Ce que le camarade Samuel appelle « encourager une couverture médiatique objective de ces questions », c’est la censure sous toutes ses formes, financière incluse. Anastasie aux longs ciseaux, l’opprobre moral suivi de la condamnation par les tribunaux, et enfin la sanction économique. Resteraient en lice les médias officiels subventionnés par vos impôts (aide directe au Monde en 2016 : plus de 5M€) ou par le secteur privé (le Decodex a été financé par Google). Samuel Laurent sait tout cela, nous lui accordons bien volontiers les bénéfices de l’intelligence et des sources d’information. C’est pourquoi nous pouvons affirmer sa parenté avec nos anciens arracheurs de dents.
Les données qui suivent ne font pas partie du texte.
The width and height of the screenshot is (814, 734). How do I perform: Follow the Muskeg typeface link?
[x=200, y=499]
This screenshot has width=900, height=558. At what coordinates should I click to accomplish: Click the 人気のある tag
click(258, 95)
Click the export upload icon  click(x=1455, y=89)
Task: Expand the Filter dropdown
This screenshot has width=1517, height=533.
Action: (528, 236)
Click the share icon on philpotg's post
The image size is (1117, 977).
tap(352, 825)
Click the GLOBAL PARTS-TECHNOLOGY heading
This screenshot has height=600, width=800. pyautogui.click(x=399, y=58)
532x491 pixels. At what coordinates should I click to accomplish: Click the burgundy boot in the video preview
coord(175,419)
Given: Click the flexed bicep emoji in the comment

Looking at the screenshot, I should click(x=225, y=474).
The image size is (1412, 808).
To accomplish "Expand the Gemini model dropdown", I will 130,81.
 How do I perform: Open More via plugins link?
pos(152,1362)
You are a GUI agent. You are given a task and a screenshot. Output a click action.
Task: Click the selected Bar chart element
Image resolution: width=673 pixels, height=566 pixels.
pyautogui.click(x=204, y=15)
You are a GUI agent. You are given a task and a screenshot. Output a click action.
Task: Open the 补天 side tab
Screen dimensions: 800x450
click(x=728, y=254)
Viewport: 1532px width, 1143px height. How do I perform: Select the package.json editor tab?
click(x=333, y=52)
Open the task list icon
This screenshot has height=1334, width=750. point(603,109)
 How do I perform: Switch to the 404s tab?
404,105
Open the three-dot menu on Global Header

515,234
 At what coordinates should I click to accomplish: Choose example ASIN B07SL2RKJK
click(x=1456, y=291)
Le pacte agira par effet de cliquet, voyons comment. Comme le signale un peu plus loin dans son entretien Jean-Louis Harouel, les recommandations du pacte vont constituer un moyen de pression sur les politiques gouvernementales, des militants favorables à l’immigration vont s’en emparer, des avocats se réclameront du texte auprès des tribunaux. Ajoutons que certains journalistes bien intentionnés (ceux qui sont financés par Google ?) dénonceront leurs confrères, alerteront les réseaux sociaux sur les contrevenants, demanderont l’asphyxie financière de leurs adversaires. Au nom des bonnes intentions, en se référant à un texte international : ce n’est pas moi qui le demande Monsieur le Juge, c’est le pacte de l’ONU, un principe moral et mondial. Le tout comme l’écrit (sans rire) le pacte en soulignant son attachement à la liberté d’expression.
Complotisme, censure, autocensure
Tordons le cou à quelques canards hivernaux : non, l’ONU n’a pas téléphoné à Samuel Laurent pour lui commander son article. Non, Xavier Niel ou Mathieu Pigasse ne lui ont pas envoyé un courriel pour lui en indiquer le ton. Ce serait ridicule de le penser et surtout ces démarches sont parfaitement inutiles, Samuel Laurent n’a besoin de personne pour mentir. Il le fait de lui-même, spontanément. Il connaît les « valeurs » et la sociologie du Monde et de ses propriétaires : la mondialisation heureuse, le charmant monde libéral libertaire, l’entre soi culturel, économique et social. L’immigration « cool » dans les beaux quartiers et les immigrés pour les gilets jaunes. Il y adhère sans doute sincèrement, il y trouve un intérêt moral comme professionnel. Irait-il à l’encontre, il risquerait la déconsidération des ses pairs et peut-être plus.
Ajoutons que Samuel Laurent ou Les Décodeurs ne mentent pas tout le temps, pour une simple raison d’efficacité. La pratique du mensonge exige de la mesure, des précautions, du doigté, pour vendre le pacte pour les migrations par exemple. Le mensonge pour produire un effet doit se trouver noyé dans d’autres nouvelles, celles là vérifiées. Dans la société du spectacle le vrai devient un moment du faux, disait le regretté Guy Debord. Amen.